Enfin, 13 % ont effectué un dépistage contre le cancer (tous types confondus). Les femmes concernées par le dépistage du cancer du col de l’utérus par frottis, du cancer du sein avec la mammographie ou du cancer colorectal peuvent être issues de milieux sociologiques modestes et/ou précaires et bénéficier d’une mauvaise information. Une certaine défiance vis-à-vis des autorités et politiques de santé existe en France. Il suffit de se pencher sur le taux de vaccination en France contre les maladies infantiles, comparativement à d’autres pays européens. À titre d’exemple, le dépistage est très efficient dans les pays nordiques. « C’est contre cette résistance irrationnelle qu’il faut lutter en améliorant l'information médicale destinée aux femmes. Enfin, il ne faut pas oublier que l’épidémie de Covid-19 a considérablement ralenti le dépistage », conclut le Pr Philippe Descamps, chef du service Gynéco-Obstétrique au CHU d’Angers.

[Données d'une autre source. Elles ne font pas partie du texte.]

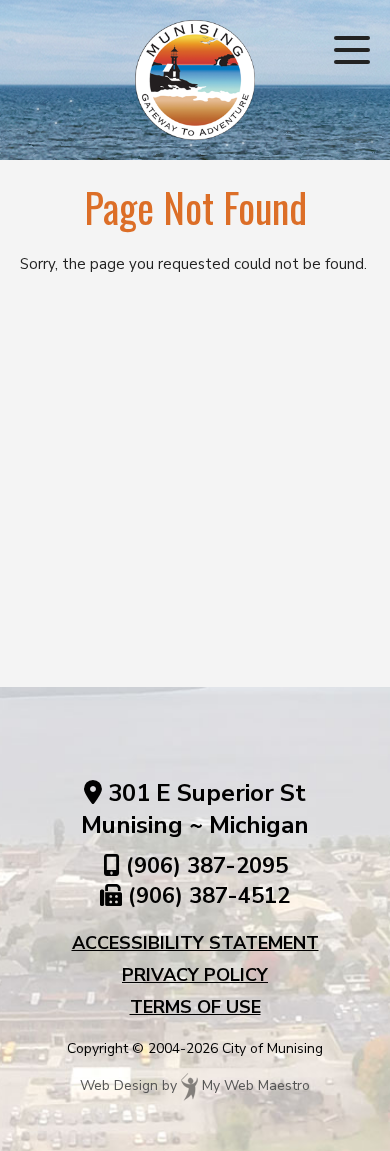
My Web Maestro (256, 1085)
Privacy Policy (195, 975)
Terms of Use (195, 1007)
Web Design (119, 1085)
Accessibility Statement (195, 943)
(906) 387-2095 (207, 866)
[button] (352, 50)
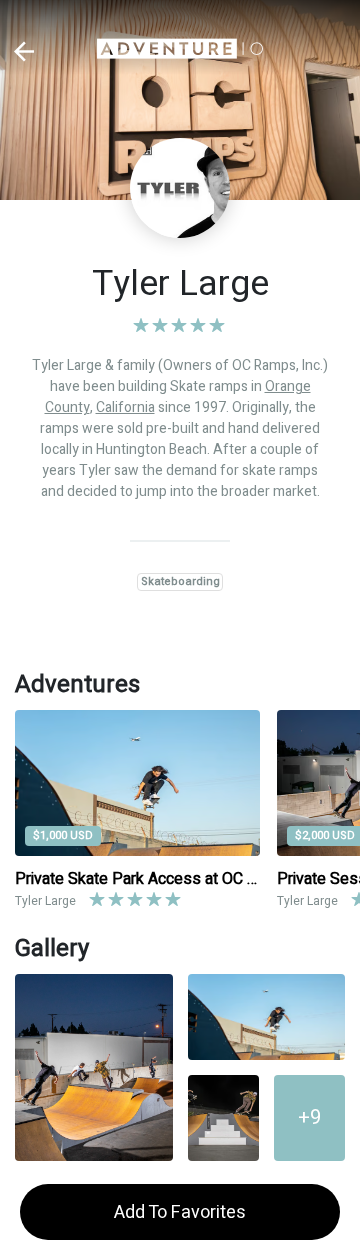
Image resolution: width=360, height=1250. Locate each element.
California (125, 407)
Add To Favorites (180, 1212)
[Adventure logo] (180, 51)
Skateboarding (180, 581)
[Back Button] (24, 51)
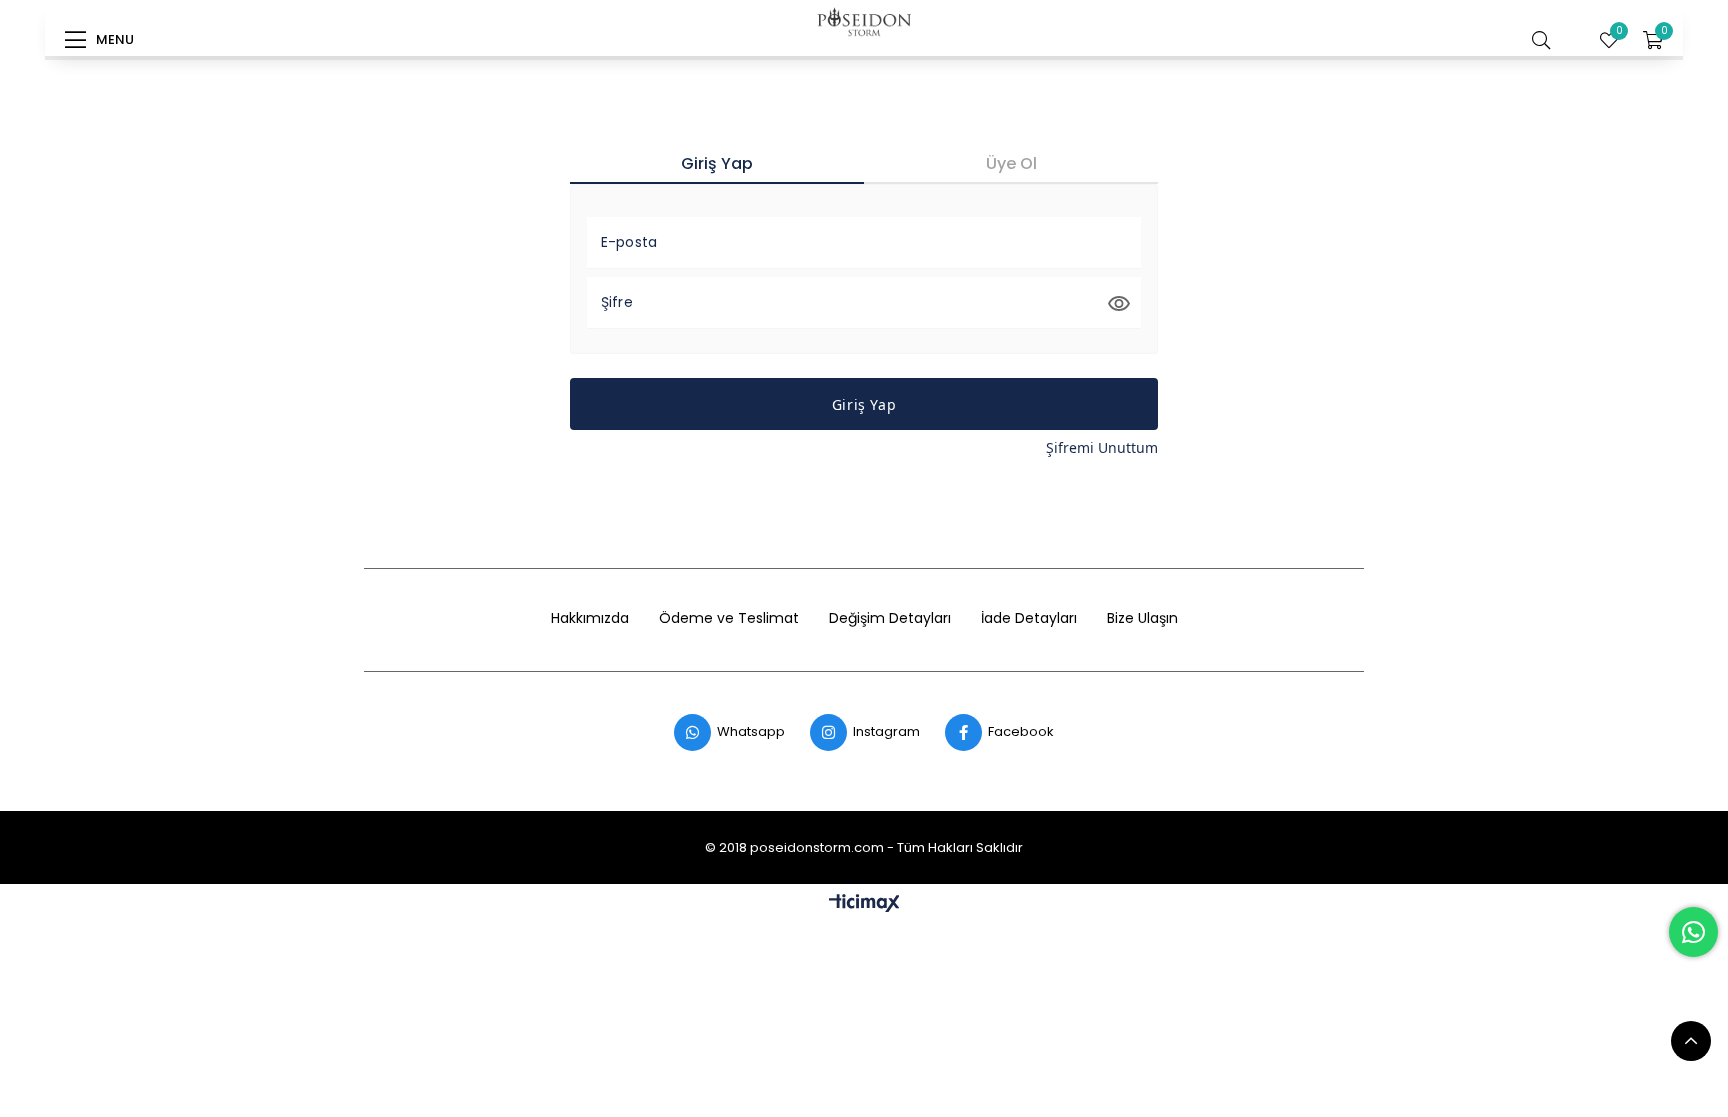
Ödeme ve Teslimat (729, 618)
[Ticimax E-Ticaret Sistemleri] (864, 904)
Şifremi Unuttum (1102, 447)
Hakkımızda (590, 618)
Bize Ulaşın (1142, 618)
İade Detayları (1029, 618)
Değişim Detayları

1) Menée par Gallup World, l’enquête s’est déroulée de février 2020 à mars 2021. L’Indice Mondial de la Santé des Femmes repose sur des entretiens auprès de 120 000 personnes âgées de 15 ans et plus dans 116 pays et territoires.
2) www.hologic.com
3) En France, l’Indice Mondial de la Santé des Femmes de Hologic a sondé un échantillon aléatoire de 1 000 Français âgés de 15 ans et plus, dont 518 femmes et 482 hommes, entre le 26 mars et le 13 mai 2020.